Time to Act: Securing a Sustainable Future Through Corporate Accountability

This study examines the role of the UN Treaty on Business and Human Rights in strengthening corporate accountability and environmental justice.

As environmental crises intensify worldwide, the urgency for enforceable global rules on corporate accountability has never been greater. Large-scale extractive and industrial activities continue to destroy ecosystems and undermine the conditions necessary for life, violating the right to a clean, healthy, and sustainable environment (RtHE) as well as related rights such as life, health, food, and water. Communities affected by these harms often lack effective protection, remedies, or avenues to hold corporations accountable.

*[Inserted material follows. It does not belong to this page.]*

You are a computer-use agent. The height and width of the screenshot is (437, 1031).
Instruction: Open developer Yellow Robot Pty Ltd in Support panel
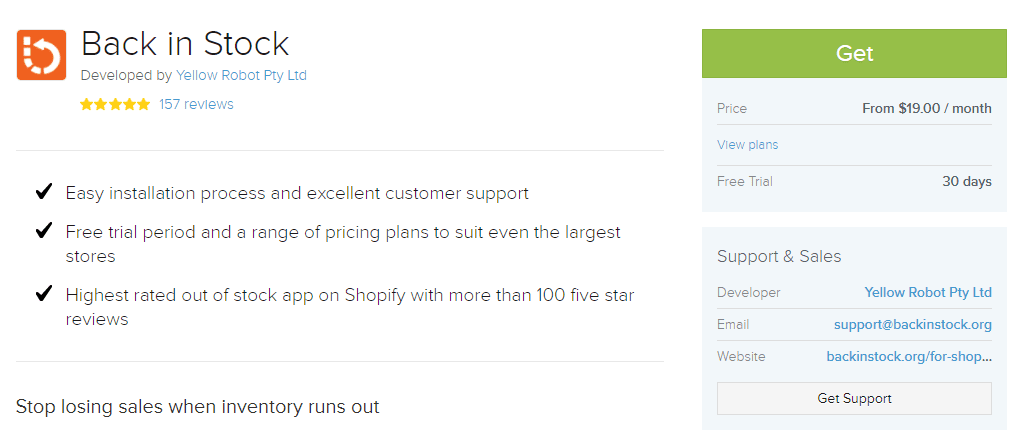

In recent decades, the international community has increasingly recognized that environmental protection is inseparable from human rights. The UN General Assembly and Human Rights Council have affirmed the RtHE, and international jurisprudence increasingly frames environmental degradation as a systemic human rights harm.

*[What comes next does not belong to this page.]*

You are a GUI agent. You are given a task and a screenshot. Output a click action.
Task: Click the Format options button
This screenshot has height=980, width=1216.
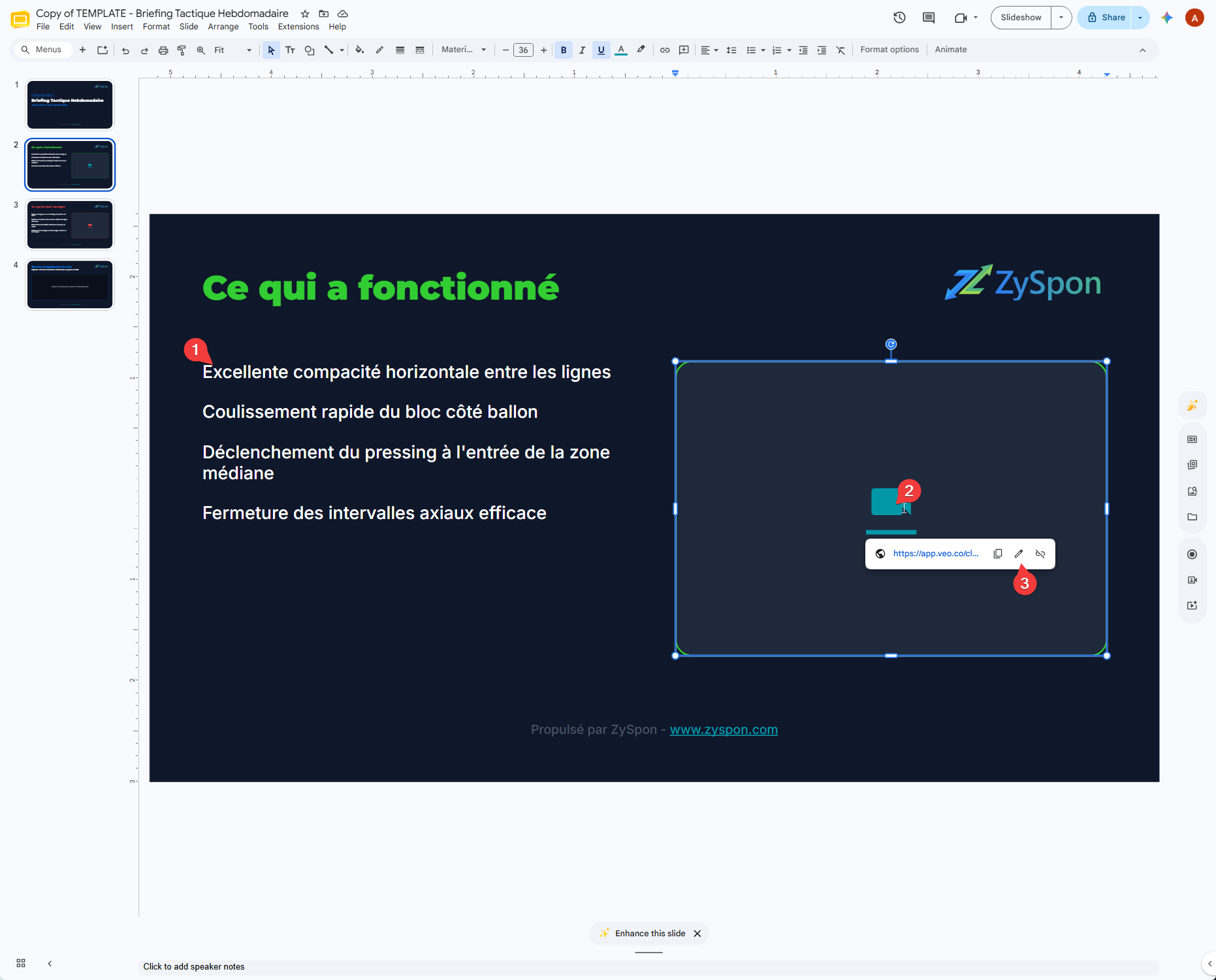click(889, 50)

Yet corporations remain among the principal drivers of ecological destruction, and significant gaps persist between normative recognition and enforceable regulation of corporate conduct. The existing frameworks for corporate regulation are often voluntary, fragmented, or weakly enforced. To address these shortcomings, the UN Human Rights Council established an Open-Ended Intergovernmental Working Group (OEIGWG) in 2014 to negotiate a Legally Binding Instrument (LBI or UN Treaty on Business and Human Rights) on transnational corporations and other business enterprises. Now in its twelfth year, the process is the only UN forum dedicated to creating binding standards for corporate accountability, navigating tensions between the progressive demands of many Global South states and civil society, and resistance from some industrialized countries and corporate actors.

The goal of this study is to highlight the LBI as a key structural lever for advancing environmental justice and supporting a just transition. It explores how stronger legal frameworks can improve corporate accountability for environmental harm and human rights violations, and how enforceable obligations can better protect both people and the planet. By analyzing the role of the LBI within broader governance debates, the study also highlights pathways to strengthen enforceability and accountability in practice. It concludes with a set of recommendations aimed at supporting states, civil society, as well as intergovernmental and UN bodies.

The study was developed by FIAN International (with contributions by the Center for International Environmental Law, Franciscans International, the International Network for Economic, Social and Cultural Rights, the International Service for Human Rights) with the support of the Friedrich-Ebert-Stiftung Geneva Office. It is a follow-up study to the environmental analysis on the LBI published in November 2025.